Far from being “bad”, inflammation is actually one of the most vital immune responses of the human body—it’s the first line of defence against a variety of pathogens as well as physical trauma. However, chronic inflammation, when the complex inflammatory response is triggered by the body’s own cells and tissue, can not only cause immediate health issues like rheraumatoid arthritis and psoriasis, but recent research links it to long-gestating conditions including cancer, type-2 diabetes and heart disease as well.
While testing the level of certain biomarkers like C-reactive protein (CRP) in your blood can tell doctors whether you have chronic inflammation or not, almost all of us suffer from some level or other of inflammation—resulting from pollution, weight gain, or stress, which can also induce an inflammatory response. The best way to keep it at bay, then, is to include inflammation-beating foods in your diet.
Turmeric, ubiquitous in the Indian kitchen, is one of the most potent anti-inflammatory agents known to us. Curcumin, a compound present in turmeric, has been shown to be effective against chronic conditions like Type-2 diabetes as well as chronic inflammation. However, it’s not the only superfood in your pantry that can help you with regulating the inflammatory response. A few of the other easily available foods that do so, and that you can reach out for in your pantry, include:
Berries: Berries are rich in antioxidants known as anthocyanins, compounds that reduce inflammation. Include berries easily available in India (keeping seasonality in mind) like the Indian gooseberry (amla), strawberries, mulberry (shahtoot), jamun, chironji and Cape gooseberry (rasbhari) in your daily diet.
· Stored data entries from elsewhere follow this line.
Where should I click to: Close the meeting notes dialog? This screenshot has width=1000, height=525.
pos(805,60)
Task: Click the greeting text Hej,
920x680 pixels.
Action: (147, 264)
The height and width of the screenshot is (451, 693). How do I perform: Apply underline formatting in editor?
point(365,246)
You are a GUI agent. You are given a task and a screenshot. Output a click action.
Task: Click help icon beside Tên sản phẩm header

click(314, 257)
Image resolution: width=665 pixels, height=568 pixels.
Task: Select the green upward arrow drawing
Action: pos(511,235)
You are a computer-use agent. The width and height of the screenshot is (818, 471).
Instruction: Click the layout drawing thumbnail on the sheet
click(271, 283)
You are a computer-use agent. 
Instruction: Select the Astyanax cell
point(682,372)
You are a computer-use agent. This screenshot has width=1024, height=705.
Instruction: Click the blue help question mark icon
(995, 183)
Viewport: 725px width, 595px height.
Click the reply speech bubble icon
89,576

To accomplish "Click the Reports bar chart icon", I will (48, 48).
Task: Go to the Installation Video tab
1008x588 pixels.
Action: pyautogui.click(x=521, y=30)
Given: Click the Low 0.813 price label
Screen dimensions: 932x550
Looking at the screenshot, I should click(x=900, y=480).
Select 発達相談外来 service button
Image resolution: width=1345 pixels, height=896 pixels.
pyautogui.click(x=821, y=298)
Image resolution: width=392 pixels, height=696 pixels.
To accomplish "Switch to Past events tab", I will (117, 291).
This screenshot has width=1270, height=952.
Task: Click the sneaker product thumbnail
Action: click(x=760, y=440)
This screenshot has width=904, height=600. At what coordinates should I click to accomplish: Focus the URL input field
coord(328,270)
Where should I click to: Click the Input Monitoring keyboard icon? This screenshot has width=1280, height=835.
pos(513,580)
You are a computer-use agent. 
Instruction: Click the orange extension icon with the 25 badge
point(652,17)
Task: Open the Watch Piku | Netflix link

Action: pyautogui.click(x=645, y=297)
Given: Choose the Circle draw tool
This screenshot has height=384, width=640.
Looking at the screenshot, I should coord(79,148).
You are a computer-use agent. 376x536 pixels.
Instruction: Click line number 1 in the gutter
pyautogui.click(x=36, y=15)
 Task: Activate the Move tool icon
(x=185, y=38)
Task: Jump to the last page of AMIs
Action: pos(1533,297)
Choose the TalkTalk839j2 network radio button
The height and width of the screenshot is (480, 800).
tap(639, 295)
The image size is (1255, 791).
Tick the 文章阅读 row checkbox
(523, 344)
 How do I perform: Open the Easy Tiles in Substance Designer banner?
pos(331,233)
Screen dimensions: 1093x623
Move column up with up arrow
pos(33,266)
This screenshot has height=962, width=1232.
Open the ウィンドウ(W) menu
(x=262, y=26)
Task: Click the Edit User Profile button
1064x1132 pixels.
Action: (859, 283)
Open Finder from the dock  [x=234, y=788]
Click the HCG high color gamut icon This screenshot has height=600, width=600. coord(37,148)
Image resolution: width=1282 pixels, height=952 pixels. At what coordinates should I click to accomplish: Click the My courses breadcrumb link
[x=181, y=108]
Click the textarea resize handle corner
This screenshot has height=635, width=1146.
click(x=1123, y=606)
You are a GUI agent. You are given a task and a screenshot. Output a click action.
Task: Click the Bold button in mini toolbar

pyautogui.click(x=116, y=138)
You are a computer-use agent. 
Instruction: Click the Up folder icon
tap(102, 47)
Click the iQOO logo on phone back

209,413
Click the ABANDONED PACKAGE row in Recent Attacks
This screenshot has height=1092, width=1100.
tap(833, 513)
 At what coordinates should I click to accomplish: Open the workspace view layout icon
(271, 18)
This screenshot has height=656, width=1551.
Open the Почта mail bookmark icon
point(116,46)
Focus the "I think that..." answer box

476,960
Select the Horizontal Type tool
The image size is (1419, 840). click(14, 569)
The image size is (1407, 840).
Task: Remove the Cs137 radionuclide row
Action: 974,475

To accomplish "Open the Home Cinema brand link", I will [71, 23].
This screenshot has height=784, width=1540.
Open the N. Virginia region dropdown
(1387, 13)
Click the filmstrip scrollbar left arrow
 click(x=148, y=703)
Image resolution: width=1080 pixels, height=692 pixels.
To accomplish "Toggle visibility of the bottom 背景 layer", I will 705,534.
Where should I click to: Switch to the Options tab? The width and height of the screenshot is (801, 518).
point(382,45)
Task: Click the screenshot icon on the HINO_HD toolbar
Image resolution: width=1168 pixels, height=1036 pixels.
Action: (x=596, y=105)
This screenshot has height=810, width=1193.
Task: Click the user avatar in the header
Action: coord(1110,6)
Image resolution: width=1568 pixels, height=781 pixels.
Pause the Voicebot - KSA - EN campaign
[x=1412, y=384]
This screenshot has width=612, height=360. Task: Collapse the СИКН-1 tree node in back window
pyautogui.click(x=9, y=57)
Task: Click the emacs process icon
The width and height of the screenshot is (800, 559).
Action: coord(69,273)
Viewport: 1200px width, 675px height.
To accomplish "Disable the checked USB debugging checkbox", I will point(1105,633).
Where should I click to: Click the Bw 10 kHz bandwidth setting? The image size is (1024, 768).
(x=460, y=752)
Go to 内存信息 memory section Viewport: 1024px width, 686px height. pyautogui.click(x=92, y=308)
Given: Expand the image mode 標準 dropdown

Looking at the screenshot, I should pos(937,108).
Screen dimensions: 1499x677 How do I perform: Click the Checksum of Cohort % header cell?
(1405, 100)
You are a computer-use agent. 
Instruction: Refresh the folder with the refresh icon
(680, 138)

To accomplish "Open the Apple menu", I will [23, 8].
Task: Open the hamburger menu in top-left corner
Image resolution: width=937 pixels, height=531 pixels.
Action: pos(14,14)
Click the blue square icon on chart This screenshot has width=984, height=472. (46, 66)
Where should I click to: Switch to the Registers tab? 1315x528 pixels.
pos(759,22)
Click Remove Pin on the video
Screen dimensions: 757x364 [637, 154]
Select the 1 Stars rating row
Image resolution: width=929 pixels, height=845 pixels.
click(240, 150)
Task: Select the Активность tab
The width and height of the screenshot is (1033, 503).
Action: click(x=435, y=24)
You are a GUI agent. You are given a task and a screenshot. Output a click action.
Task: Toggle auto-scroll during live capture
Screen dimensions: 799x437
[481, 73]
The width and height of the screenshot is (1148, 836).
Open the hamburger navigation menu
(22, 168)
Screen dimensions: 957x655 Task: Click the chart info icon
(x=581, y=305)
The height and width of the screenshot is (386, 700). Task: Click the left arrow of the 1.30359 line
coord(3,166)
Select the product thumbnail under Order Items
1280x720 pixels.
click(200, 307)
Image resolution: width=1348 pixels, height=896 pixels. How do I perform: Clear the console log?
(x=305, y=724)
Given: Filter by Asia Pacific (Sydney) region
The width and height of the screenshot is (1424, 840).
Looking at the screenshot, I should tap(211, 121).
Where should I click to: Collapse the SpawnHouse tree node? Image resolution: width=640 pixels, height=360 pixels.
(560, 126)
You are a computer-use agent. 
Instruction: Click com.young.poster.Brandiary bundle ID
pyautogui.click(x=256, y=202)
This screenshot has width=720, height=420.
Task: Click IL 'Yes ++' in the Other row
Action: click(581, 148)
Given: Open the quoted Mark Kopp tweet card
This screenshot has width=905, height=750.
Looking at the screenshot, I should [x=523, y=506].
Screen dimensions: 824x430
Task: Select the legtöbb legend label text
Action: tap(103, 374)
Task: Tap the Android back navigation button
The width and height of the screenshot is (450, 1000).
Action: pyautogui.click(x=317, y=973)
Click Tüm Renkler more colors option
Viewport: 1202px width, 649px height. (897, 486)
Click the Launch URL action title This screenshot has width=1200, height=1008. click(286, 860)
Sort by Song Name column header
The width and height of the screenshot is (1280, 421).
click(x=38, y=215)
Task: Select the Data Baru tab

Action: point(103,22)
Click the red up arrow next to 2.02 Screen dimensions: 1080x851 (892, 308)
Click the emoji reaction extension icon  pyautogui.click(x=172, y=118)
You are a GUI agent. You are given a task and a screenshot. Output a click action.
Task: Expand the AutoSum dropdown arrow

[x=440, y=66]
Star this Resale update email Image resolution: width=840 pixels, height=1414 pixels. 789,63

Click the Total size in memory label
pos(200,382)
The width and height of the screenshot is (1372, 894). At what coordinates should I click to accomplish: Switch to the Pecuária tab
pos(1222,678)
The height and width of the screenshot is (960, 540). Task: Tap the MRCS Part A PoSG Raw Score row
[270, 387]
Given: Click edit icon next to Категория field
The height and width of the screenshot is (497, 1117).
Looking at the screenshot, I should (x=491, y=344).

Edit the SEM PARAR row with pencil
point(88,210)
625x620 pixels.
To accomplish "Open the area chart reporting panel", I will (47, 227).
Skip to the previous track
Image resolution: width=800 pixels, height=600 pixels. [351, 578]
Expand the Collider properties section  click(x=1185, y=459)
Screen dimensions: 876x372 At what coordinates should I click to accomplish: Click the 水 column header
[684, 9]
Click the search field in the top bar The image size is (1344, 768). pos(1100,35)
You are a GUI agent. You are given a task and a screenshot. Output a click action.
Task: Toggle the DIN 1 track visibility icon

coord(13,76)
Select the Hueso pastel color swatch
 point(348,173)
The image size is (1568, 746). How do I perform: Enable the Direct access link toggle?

Peppers: This includes your regular green chili, but in case your heat tolerance is not too high, use milder chilies like capsicum, bell peppers, jalapeno peppers, milagai chilies (the ones used for making bajjis and pakoras) and fresno chilies to not just spice up food but make jams, preserves and pickles. The compound capsaicin found in peppers is known to have an anti-inflammatory effect.
Pomegranate: Pomegranate seeds, a part of many Indian cuisines, are chockful of a compound called punicalagin, which is thought to be especially effective in preventing inflammation of the brain. Eating pomegranates, can, therefore, be helpful in the long-term prevention of conditions like dementia.
Cinnamon: The essential oil cinnamaldehyde in cinnamon is believed to be rich in antioxidants, which have anti-inflammatory properties. Add cinnamon to your tea or grind it into a powder, mix with warm water and drink it first thing in the morning—it is supposed to aid weight loss as well.
Walnuts: Walnuts contain alpha-linolenic and linoleic acids, which may have anti-inflammatory effects. Add them to salads for a bit of crunch or eat them as a snack. Other nuts like almonds and peanuts are also effective.